Whenever I load up a graphically demanding program (a game), I lose the connection to my network. If I minimize the game, the connection will come back, but as soon as I open the game up again, it drops. If I play a game for more than about 20 minutes, my computer fails to detect my wireless adapter at all.

I have a hunch it has to do with power management. Could my graphics card be sucking juice away from my wifi card? I'm quite hardware naive tho!

I updated my wireless drivers earlier today and I still have the exact same problem. I've bounced around forums and found no solution whatsoever, although plenty of people seem to have issues with Atheros cards and Win7.

I have had this problem since I purchased my computer back in January.

Here's my setup:
Windows 7 ultimate
Atheros AR5007G
GeForce 9400 GT
Dual intel 2.93
Not sure of my power supply, but I think it's like... 450ish

Any help would be extremely appreciated, thanks!

Thanks for the suggestion Celestra,

however, the problem occurs with compatibility-run games (tested with Fallout 3) as well as very recent titles (tested with Mass Effect 2). All background downloads freeze while I play these games, because my wireless card stops functioning.

We had an ISP tech at the house just yesterday, and he updated the firmware on our router, but the problem persists.

To emphasize, this is not a router problem to begin with. My computer will fail to recognize that I even have a wireless card installed. When I quit the game, the wireless card is back online within minutes. This occurs 100% of the time.

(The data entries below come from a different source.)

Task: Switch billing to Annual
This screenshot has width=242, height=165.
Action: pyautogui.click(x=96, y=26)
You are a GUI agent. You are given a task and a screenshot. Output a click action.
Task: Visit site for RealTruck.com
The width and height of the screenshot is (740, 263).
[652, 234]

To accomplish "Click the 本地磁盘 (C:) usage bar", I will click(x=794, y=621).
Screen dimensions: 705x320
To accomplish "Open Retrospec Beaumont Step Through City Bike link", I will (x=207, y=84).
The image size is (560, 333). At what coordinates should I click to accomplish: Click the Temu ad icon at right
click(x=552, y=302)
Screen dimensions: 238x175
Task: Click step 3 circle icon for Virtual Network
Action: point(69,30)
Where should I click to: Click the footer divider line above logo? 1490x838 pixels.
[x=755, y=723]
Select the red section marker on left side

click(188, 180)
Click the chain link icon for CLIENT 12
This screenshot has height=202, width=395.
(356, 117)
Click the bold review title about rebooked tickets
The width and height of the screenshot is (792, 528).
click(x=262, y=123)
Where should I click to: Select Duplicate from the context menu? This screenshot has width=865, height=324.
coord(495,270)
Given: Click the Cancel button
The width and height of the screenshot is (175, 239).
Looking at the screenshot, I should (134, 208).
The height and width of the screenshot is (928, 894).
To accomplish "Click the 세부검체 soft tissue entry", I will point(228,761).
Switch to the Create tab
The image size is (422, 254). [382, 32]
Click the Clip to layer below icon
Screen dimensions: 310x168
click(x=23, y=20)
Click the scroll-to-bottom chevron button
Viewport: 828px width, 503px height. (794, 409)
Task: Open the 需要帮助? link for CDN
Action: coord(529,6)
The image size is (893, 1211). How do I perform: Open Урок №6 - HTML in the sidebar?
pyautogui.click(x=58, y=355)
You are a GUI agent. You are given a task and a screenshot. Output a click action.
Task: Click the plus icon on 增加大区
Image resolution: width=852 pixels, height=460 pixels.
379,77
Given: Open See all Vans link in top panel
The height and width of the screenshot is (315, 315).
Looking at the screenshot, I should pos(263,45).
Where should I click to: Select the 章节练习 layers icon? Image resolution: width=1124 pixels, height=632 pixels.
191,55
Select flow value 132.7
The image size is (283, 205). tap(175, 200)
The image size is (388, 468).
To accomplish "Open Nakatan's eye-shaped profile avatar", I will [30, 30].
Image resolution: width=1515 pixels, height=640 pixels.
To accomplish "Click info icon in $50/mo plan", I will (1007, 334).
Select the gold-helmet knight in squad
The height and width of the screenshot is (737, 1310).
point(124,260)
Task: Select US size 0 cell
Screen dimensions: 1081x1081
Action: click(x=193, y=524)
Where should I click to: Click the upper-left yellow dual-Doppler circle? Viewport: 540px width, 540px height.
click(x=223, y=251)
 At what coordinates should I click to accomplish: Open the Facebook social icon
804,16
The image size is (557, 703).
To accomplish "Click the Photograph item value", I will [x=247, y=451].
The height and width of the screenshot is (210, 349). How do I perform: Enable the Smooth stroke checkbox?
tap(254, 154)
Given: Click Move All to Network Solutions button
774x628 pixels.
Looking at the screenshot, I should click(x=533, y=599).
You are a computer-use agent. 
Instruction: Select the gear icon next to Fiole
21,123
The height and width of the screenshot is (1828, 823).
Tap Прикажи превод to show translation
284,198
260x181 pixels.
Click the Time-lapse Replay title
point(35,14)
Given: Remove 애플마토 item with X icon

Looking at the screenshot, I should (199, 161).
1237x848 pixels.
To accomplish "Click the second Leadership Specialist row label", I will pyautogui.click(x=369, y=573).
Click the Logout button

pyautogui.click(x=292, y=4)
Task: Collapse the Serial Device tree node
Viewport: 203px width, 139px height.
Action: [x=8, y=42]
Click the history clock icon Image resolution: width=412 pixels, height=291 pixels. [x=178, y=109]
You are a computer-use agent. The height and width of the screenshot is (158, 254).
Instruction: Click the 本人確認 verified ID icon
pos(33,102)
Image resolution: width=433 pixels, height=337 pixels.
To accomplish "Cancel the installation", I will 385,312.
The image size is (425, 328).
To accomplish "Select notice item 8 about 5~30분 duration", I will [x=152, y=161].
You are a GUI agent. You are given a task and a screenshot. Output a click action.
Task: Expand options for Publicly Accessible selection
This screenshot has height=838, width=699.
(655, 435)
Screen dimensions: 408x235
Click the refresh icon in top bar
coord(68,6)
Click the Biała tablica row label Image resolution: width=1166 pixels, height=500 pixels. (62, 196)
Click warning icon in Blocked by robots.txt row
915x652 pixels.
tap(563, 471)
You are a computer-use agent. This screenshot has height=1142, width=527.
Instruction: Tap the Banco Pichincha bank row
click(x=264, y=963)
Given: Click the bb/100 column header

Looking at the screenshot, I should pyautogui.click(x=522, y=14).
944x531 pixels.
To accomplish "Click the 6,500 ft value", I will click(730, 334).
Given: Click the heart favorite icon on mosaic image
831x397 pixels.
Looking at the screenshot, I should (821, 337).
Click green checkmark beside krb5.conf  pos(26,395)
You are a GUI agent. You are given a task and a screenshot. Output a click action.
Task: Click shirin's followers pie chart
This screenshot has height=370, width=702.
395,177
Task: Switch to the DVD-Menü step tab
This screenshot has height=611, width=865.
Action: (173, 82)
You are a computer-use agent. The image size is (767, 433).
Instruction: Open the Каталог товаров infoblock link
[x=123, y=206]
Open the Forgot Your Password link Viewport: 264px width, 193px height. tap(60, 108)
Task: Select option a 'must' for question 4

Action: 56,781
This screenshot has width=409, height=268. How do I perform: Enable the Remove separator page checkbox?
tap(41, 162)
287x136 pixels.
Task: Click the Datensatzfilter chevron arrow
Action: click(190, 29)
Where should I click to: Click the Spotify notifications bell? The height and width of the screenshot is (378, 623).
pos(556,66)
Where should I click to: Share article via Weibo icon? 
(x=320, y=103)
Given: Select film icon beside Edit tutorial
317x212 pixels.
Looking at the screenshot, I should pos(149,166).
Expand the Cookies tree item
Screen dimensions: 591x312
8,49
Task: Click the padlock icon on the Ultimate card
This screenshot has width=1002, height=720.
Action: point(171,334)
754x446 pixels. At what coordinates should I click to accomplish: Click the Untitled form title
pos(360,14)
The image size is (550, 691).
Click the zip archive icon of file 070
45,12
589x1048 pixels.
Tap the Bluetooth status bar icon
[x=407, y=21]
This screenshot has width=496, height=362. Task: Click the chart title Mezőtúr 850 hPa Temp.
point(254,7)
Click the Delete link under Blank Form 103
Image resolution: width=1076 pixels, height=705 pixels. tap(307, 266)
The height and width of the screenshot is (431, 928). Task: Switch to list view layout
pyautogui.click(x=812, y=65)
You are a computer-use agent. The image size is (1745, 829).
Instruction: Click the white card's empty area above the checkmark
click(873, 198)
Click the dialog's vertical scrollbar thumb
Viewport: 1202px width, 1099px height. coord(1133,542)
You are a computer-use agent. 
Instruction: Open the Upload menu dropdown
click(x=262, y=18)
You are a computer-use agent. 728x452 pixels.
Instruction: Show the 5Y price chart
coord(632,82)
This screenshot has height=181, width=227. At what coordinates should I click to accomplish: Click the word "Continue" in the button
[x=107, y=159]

Thanks for the leads, but no dice so far!


Essential Member
Try moving your computer to your router and running off ethernet.
It's possible your wirless card is on it's last leg, or that your power supply is not powerful enough.
Try making sure that Windows is not set to "Turn off this device to save power" ;)

Back to old good days, there were some motherboards that didn't support too much powered devices. I had exactly similar problems, but that was with a USB broadband modem, and it appeared that it was pulling too much power at some points.

Try using the ethernet (wired) networking; it is probably located on the motherboard itself unlike the wireless one, and consumes less power as well.